§ Provided text:
start
TellMeWhy: A Dataset for Answering Why-Questions in Narratives

TellMeWhy is a large-scale crowdsourced dataset made up of more than 30k questions and free-form answers concerning why characters in short narratives perform the actions described. Since a question can have many valid answers, we also release an easy-to-use human evaluation suite that should be used to correctly evaluate models for this why question answering task. Our paper “TellMeWhy: A Dataset for Answering Why-Questions in Narratives” published in Findings of ACL-IJCNLP 2021. The camera ready version is available on ArXiv here. The Anthology version is available here. It can also be found here. The video for the ACL Findings talk can be found here and the slides are here. This work was also presented in a poster session at the GEM workshop at ACL-IJCNLP 2021.

dataset example

Dataset Information

Split	# Stories	# Questions
Train	7,558	23,964
Val	944	2,992
Test	944	3,099
Annotated Test	190	464
Total	9,636	30,519

The test and annotated split are exclusive and combined together to form test_full. The dataset can be downloaded in JSON format or in CSV format. The test data to submit to the leaderboard can be downloaded in CSV format from here.
end
§ Records for this exercise:
start
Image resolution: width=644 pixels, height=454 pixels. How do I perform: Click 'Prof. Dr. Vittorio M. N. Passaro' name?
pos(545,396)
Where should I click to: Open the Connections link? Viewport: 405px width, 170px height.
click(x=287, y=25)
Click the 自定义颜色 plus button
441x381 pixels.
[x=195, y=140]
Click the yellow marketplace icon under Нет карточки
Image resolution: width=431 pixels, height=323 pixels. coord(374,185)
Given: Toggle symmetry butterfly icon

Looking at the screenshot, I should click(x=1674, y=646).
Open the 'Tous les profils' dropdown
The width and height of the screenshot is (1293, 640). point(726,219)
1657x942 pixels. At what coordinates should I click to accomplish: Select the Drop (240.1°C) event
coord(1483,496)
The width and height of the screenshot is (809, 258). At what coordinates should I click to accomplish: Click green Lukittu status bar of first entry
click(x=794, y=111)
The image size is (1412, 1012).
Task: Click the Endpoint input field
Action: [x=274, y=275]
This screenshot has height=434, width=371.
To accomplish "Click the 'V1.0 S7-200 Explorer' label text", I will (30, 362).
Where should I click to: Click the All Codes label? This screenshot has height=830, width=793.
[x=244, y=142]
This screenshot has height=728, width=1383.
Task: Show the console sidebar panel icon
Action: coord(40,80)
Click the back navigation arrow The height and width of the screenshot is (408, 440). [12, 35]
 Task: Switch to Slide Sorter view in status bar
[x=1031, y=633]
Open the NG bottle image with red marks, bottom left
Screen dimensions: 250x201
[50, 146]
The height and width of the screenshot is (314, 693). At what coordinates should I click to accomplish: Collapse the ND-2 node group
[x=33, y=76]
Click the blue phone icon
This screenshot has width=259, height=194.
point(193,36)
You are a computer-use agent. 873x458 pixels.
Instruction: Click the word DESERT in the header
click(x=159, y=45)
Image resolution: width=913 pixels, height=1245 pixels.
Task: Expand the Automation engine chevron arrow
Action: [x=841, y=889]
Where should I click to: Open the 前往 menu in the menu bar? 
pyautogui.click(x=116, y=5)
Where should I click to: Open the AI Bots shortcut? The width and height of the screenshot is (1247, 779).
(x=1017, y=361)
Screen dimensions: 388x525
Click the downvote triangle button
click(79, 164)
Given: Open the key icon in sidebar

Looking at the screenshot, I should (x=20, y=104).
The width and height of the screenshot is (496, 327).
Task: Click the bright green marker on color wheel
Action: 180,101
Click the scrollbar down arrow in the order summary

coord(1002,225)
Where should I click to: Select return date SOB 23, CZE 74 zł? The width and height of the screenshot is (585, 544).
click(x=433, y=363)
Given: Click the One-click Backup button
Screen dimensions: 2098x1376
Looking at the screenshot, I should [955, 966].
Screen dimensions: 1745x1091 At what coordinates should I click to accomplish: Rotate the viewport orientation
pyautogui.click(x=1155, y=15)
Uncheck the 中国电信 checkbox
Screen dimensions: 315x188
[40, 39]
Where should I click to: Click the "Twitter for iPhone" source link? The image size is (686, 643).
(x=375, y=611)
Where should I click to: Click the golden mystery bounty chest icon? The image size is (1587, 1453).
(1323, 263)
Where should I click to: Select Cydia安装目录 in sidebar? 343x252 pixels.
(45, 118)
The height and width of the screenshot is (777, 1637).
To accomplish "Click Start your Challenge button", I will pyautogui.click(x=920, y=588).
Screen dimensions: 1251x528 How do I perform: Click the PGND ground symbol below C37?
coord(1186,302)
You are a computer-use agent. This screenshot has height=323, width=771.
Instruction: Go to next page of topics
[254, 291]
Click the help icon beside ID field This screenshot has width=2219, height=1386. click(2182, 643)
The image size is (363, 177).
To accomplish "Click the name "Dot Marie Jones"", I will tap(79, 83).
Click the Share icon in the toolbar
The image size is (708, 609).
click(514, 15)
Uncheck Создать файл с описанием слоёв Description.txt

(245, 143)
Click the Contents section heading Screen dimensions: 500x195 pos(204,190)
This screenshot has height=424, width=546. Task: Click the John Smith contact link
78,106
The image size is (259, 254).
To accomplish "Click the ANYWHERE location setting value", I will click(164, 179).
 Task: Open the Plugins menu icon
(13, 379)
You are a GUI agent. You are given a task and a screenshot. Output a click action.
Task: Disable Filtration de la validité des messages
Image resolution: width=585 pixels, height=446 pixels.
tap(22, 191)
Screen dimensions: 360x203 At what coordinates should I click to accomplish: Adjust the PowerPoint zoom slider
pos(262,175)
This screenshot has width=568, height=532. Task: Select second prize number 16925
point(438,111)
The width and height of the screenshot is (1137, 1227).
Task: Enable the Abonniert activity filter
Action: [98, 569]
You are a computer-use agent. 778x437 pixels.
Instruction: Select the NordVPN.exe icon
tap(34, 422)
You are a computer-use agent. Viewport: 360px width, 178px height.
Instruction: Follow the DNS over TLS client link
end
§ Written instruction A:
According to the TellMeWhy text, in which venue was the paper describing the dataset published?
§ Written instruction B:
In the records, reproduce the lines beginning with the line that contains "The height and width of the screenshot is (777, 1637)." and continuing through the line that contains "coord(1186,302)".

§ Expected output A:
Findings of ACL-IJCNLP 2021.

§ Expected output B:
The height and width of the screenshot is (777, 1637).
To accomplish "Click Start your Challenge button", I will pyautogui.click(x=920, y=588).
Screen dimensions: 1251x528 How do I perform: Click the PGND ground symbol below C37?
coord(1186,302)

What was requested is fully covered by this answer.